GIVEN INSTRUCTION
Please arrange the data below as a two-column CSV headed "text" and "answer," with one row for each answer and each value in a single quoted field with line breaks turned into spaces. Leave the pictures out.

## Begin TASK MATERIAL

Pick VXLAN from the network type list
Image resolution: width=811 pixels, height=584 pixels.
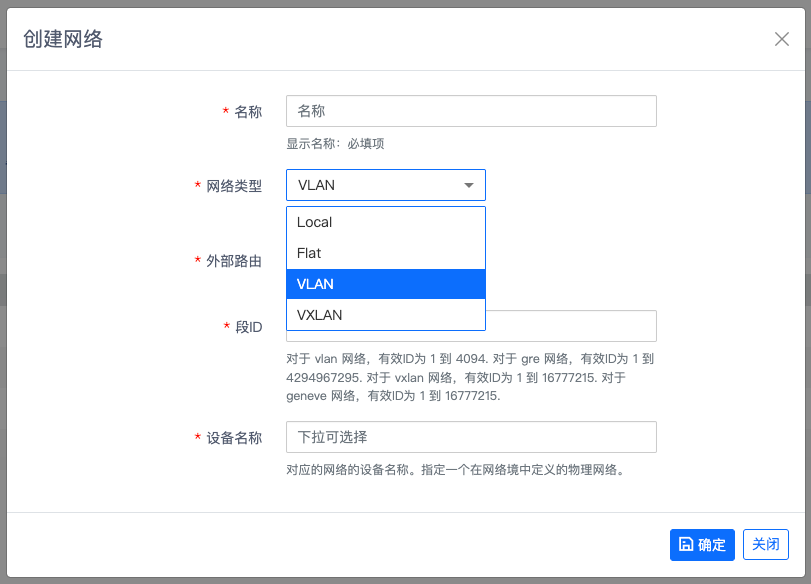(385, 315)
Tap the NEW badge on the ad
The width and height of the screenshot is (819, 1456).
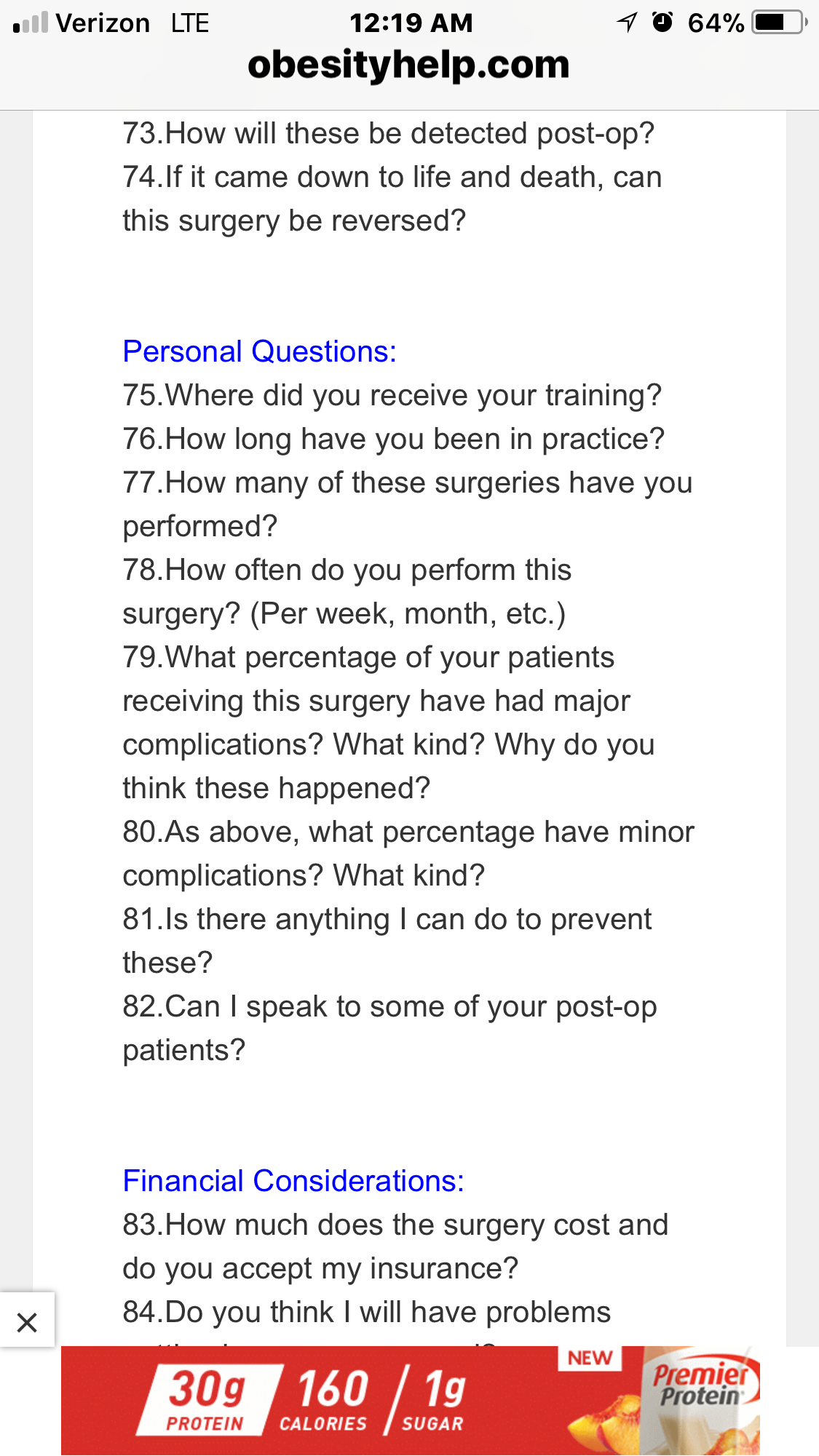click(590, 1358)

## End TASK MATERIAL

COMPLETED EXERCISE
text,answer
"Pick VXLAN from the network type list Image resolution: width=811 pixels, height=584 pixels.","(385, 315)"
"Tap the NEW badge on the ad The width and height of the screenshot is (819, 1456).","click(590, 1358)"